**Instructions to follow**
Each line holding the string "computer" is to be copied from the data.

**Records for the exercise**
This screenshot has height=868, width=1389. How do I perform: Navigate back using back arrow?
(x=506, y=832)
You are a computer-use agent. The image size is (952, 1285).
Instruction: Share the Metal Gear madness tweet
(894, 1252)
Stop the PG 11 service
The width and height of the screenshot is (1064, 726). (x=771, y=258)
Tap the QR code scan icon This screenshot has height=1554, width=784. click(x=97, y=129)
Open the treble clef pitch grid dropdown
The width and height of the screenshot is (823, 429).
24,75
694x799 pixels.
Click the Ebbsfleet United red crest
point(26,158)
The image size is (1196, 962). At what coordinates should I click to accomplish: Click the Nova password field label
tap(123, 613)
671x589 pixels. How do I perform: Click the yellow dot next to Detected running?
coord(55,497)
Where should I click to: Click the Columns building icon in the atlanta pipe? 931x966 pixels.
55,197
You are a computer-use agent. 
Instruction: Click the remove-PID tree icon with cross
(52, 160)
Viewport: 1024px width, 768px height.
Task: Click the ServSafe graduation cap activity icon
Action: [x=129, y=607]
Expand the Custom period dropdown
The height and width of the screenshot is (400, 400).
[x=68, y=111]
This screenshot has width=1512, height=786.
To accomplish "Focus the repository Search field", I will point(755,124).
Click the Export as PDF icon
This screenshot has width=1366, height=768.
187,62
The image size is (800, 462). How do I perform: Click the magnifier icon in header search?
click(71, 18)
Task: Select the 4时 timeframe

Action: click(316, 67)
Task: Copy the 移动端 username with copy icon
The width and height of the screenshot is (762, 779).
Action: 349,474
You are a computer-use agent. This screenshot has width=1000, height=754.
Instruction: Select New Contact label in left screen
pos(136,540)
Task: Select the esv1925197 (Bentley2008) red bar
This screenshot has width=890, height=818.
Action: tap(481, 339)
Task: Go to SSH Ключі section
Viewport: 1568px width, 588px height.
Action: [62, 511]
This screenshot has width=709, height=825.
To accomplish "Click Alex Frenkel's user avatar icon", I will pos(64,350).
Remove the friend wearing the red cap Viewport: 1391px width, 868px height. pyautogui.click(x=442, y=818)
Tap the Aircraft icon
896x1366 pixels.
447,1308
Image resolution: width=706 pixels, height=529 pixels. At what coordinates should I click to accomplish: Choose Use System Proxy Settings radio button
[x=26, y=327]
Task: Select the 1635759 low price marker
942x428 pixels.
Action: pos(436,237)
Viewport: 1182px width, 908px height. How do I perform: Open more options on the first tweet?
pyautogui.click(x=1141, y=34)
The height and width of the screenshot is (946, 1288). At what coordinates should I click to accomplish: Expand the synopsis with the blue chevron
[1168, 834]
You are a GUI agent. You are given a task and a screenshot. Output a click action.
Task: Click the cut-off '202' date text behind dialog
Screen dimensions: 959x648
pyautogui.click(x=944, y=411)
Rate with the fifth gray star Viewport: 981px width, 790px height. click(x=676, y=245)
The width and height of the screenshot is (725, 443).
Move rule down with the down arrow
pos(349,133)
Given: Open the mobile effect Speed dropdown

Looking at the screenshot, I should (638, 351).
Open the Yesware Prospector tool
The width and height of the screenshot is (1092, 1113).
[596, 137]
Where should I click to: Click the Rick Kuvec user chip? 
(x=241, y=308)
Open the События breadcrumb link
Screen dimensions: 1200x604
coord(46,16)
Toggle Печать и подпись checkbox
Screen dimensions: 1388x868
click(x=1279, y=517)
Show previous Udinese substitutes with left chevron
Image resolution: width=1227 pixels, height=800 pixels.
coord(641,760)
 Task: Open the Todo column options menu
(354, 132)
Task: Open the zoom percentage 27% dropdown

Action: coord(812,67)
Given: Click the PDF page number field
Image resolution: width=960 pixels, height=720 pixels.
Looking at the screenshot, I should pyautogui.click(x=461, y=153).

**Exercise answer**
You are a computer-use agent. The image size is (952, 1285).
You are a computer-use agent. 
You are a computer-use agent. This screenshot has width=1000, height=754.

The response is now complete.